Hobit
Yes we know who Karen Armstrong is-----she is a failed PHD candidate who does not read criticism of her book.
See below:
Reviews of her new book, and of earlier works, tend to challenge Armstrong's sophistication. In the case of her new work, one reviewer argued she gave too little attention to the development of Islamic law, a central feature of a faith that blends religion and politics while Western democracies struggle to keep the two apart. Another reviewer said she overlooked Islam's contribution to science, art and economics.
"I never read reviews," Armstrong replied, defending herself in a cadence that an observer once timed at 130 words per minute. "Islam" presented the added challenge of telling it all in 222 pocket-book-size pages. "This impossibly brief history of Islam," was the publisher's idea, she said. "People too daunted by thick books will get a sense of things in this one."
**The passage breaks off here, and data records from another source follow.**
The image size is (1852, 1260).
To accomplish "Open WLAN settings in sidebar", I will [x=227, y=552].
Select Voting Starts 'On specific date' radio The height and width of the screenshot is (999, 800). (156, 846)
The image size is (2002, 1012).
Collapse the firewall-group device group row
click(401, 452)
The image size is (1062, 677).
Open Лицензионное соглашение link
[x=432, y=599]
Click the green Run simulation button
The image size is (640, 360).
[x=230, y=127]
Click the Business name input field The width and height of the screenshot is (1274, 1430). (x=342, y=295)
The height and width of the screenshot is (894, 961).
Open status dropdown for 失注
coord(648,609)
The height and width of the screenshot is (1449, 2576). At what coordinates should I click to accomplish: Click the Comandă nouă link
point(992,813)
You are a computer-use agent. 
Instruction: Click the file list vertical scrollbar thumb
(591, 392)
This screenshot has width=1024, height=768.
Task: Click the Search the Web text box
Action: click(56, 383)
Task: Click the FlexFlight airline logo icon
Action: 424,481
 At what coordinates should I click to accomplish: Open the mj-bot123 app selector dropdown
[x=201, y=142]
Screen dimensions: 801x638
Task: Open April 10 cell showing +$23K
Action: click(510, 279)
Armstrong teaches Christianity at London's Leo Baeck College for the Study of Judaism. It was her first trip to Jerusalem in 1983 that piqued her interest in commonality among faiths. "I got back a sense of what faith is all about."
At the time she was an atheist who was "wearied" by religion and "worn out by years of struggle." Born a Roman Catholic in the countryside near Birmingham, England, in 1945, she gave up on religion after her time in the convent. "I was suicidal," she said of life in her late 20s. "I didn't know how to live apart from that regimented way of life.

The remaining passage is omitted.